Awards: Nom. for Palme d’Or (Cannes)
International Sales: Pathe
Accessibility Index
Subject Matter: Moderate – Mythology; Naples; Woman’s Beauty; Intelligence
Narrative Style: Slightly Complex
Pace: Slightly Slow
Audience Type: Slightly Arthouse
Viewed: Screener
Spoilers: No
Some might say Parthenope is The Great Beauty-lite, and in a way, it is true for those, like myself, who remain rather unconvinced by the Italian auteur’s new work.
Paolo Sorrentino is a name that conjures up the promise of stylish, fascinating, thematically complex, and at times, flashy and indulgent filmmaking. He is one of the best working directors in Europe, but unfortunately, Parthenope is that rare weak link in his illustrious filmography.
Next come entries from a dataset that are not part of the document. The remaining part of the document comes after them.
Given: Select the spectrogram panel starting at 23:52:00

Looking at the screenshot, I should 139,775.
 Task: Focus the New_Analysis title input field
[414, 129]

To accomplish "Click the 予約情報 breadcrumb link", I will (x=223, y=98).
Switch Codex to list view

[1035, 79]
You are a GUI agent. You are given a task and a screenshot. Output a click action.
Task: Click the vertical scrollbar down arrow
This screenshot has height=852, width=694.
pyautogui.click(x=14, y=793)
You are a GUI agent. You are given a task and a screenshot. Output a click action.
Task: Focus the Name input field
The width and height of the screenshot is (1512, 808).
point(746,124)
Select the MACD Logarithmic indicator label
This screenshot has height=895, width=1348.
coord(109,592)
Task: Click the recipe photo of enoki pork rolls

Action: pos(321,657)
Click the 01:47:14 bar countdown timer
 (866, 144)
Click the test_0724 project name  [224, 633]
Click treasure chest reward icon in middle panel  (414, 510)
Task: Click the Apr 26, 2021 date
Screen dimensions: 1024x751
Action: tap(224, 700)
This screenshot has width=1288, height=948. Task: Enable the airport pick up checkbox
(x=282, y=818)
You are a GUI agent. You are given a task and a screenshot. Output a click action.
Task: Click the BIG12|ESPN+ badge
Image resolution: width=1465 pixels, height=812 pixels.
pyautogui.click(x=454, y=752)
Part of the problem is that underneath the polished gleam of arresting visuals, the breathtaking landscape of Naples (an aesthetic continuation of his previous feature, The Hand of God), and truckloads of male gazey shots, Sorrentino can’t seem to find a compelling story out of his titular character.
Played by Celeste Dalla Porta in her first lead role in a feature film, Parthenope’s life is charted over the decades as she aspires to a career in academia as an anthropologist.
However, being drop-dead gorgeous by anyone’s standards, she could have had a different life, where her seductive beauty opens the right doors to a career of fame—or the wrong doors to opportunistic exploitation by others.
“Have you noticed how young people always opt shamelessly for despair?”
Sorrentino is interested in why a young and attractive woman like Parthenope doesn’t take advantage of her ‘great beauty’, but pursues a more uneventful life of intellectualism instead, which, if we may be honest, is also life’s other ‘great beauty’, the pursuit of existential and philosophical nourishment.
Thus, Parthenope, in sometimes meandering ways, shows us the conscious effort of a woman who recognises her strong sex appeal but is determined not to succumb to or wield it for gains that may eventually destroy her.
Ultimately, the film is half-baked with its ideas, though some may find Sorrentino’s contestation of mythology interesting. Parthenope, in the Greek legend, failed to seduce Odysseus and thus drowned herself in the sea out of despair. Her body would be washed ashore, where Naples now stands.
Sorrentino’s work is an anti-myth, where destiny isn’t pre-determined. Maybe that’s why he has Gary Oldman in a peculiar cameo as an old, world-weary writer who laments not just the loss of (his) youth, but lambasts youths for their despair, something that Parthenope here doesn’t fatefully succumb to.